### INSTRUCTION
Rewrite the listing below with "pad size" swapped for "pad dimensions", keeping every other part unchanged.

Items from a data source
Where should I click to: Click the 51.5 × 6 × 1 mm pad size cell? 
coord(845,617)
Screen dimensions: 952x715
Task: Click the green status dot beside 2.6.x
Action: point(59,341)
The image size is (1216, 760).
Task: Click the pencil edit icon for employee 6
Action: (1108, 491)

### EXERCISE OUTPUT
Where should I click to: Click the 51.5 × 6 × 1 mm pad dimensions cell? 
coord(845,617)
Screen dimensions: 952x715
Task: Click the green status dot beside 2.6.x
Action: point(59,341)
The image size is (1216, 760).
Task: Click the pencil edit icon for employee 6
Action: (1108, 491)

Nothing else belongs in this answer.